** Data rows **

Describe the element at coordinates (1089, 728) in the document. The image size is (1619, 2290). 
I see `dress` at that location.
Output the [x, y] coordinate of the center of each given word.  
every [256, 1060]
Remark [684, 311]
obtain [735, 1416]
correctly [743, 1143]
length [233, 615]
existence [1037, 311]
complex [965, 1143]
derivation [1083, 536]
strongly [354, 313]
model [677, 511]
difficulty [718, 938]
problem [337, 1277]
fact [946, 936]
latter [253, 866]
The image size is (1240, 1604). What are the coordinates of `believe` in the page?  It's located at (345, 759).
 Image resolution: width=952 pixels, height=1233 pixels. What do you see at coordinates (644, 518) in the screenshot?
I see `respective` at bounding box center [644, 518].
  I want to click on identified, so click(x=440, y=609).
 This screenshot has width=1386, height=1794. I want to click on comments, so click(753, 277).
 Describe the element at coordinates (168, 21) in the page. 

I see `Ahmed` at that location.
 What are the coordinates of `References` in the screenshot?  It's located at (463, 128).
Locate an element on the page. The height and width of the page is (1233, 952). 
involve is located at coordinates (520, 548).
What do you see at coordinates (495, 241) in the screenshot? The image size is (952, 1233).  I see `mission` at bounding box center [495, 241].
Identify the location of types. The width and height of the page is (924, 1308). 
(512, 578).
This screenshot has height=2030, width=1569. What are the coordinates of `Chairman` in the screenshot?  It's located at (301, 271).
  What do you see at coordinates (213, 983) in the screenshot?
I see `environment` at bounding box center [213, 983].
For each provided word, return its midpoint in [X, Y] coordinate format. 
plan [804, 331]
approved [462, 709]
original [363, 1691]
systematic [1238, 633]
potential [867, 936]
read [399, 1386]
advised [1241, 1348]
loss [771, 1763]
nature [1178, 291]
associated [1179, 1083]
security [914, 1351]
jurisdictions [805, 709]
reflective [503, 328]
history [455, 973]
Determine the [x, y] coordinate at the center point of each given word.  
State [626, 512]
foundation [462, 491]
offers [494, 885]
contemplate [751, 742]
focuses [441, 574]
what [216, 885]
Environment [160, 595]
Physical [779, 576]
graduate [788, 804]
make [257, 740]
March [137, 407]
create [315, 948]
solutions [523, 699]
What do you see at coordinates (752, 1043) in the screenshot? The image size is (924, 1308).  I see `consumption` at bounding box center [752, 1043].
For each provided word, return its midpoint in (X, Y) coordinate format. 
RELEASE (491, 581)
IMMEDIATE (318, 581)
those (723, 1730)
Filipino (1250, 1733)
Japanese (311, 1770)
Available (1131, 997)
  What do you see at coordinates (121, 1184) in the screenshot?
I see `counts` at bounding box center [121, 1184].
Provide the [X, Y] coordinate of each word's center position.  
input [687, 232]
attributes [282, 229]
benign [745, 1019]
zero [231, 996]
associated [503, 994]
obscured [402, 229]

** Work to complete **
Quote the listing word for word, starting with the line that contains "latter [253, 866]" and going on through the line that contains "center [213, 983].", both included.

** Correct result **
latter [253, 866]
The image size is (1240, 1604). What are the coordinates of `believe` in the page?  It's located at (345, 759).
 Image resolution: width=952 pixels, height=1233 pixels. What do you see at coordinates (644, 518) in the screenshot?
I see `respective` at bounding box center [644, 518].
  I want to click on identified, so click(x=440, y=609).
 This screenshot has width=1386, height=1794. I want to click on comments, so click(753, 277).
 Describe the element at coordinates (168, 21) in the page. 

I see `Ahmed` at that location.
 What are the coordinates of `References` in the screenshot?  It's located at (463, 128).
Locate an element on the page. The height and width of the page is (1233, 952). 
involve is located at coordinates (520, 548).
What do you see at coordinates (495, 241) in the screenshot? The image size is (952, 1233).  I see `mission` at bounding box center [495, 241].
Identify the location of types. The width and height of the page is (924, 1308). 
(512, 578).
This screenshot has height=2030, width=1569. What are the coordinates of `Chairman` in the screenshot?  It's located at (301, 271).
  What do you see at coordinates (213, 983) in the screenshot?
I see `environment` at bounding box center [213, 983].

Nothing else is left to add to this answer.